What needs to be done: Transcribe exactly, please, the lines from the one containing "Given: Turn off the Scribble toggle" through the end of the records below, and leave out the pictures.

Task data:
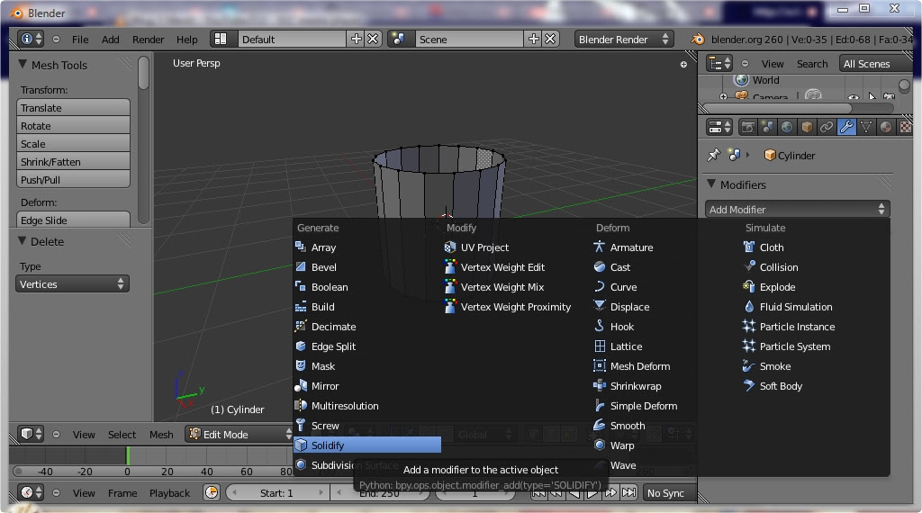Click the Shrink/Fatten button
This screenshot has width=922, height=513.
(x=73, y=162)
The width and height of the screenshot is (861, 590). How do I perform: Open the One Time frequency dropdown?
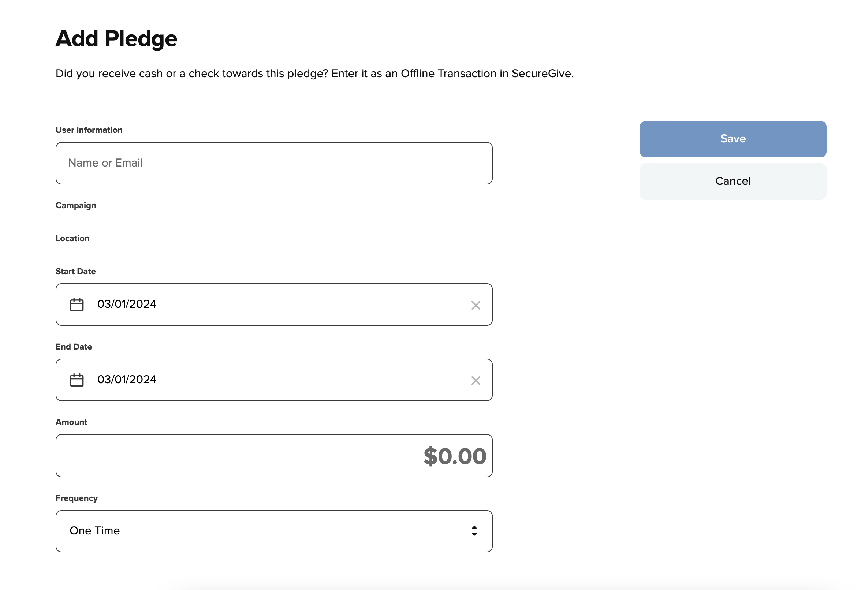273,531
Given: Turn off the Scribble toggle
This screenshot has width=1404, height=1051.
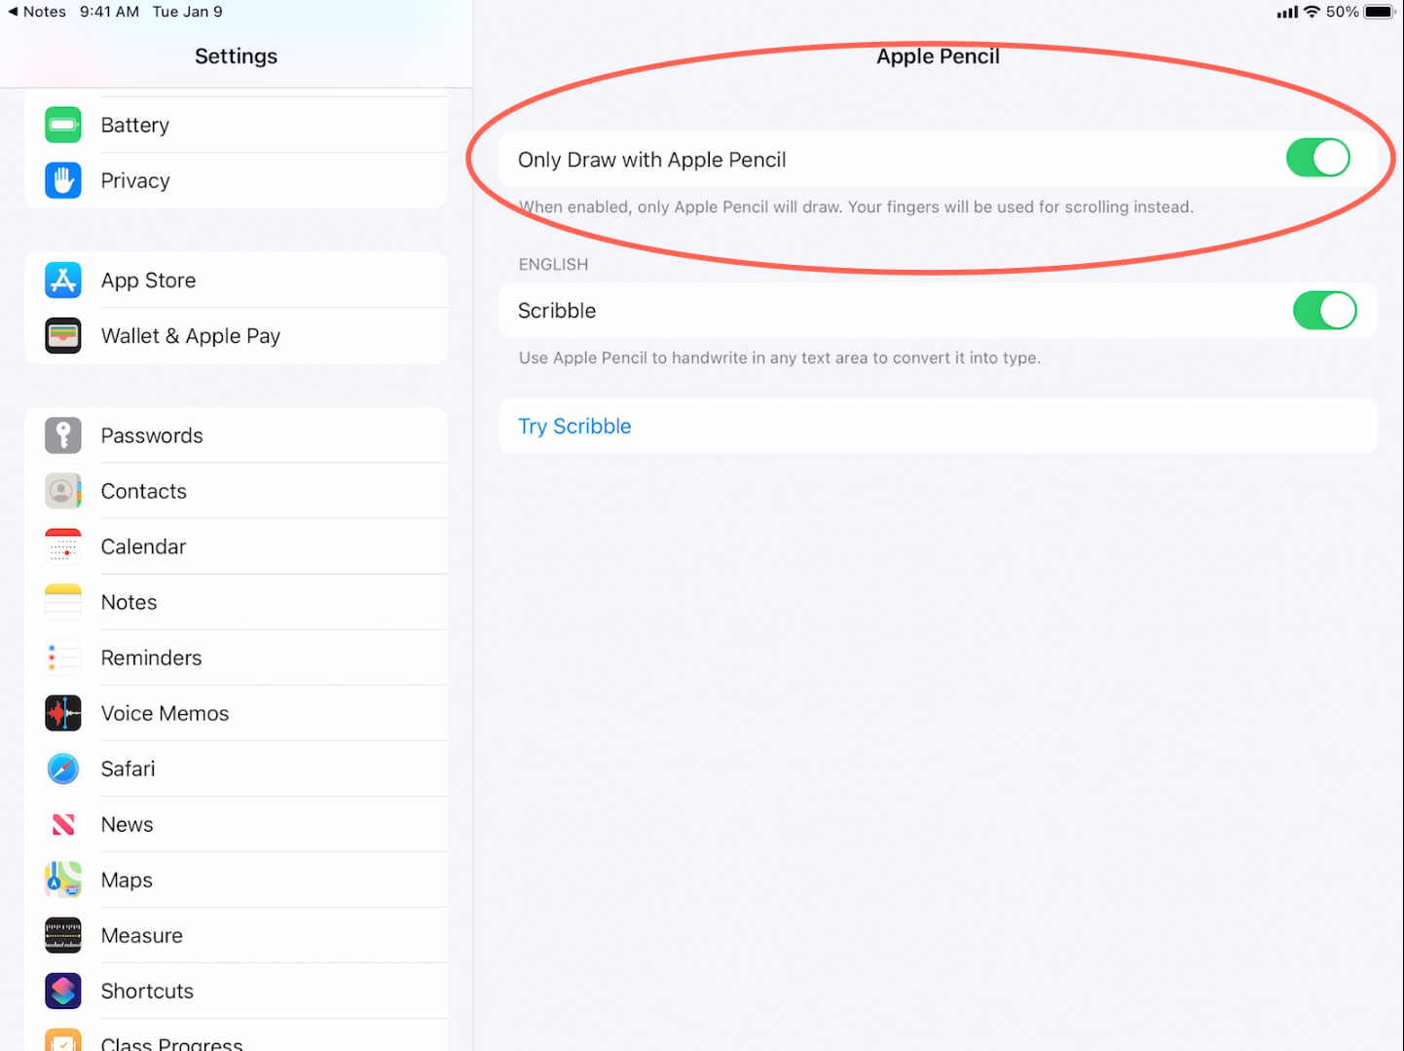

Response to the exercise:
Given: Turn off the Scribble toggle
This screenshot has width=1404, height=1051.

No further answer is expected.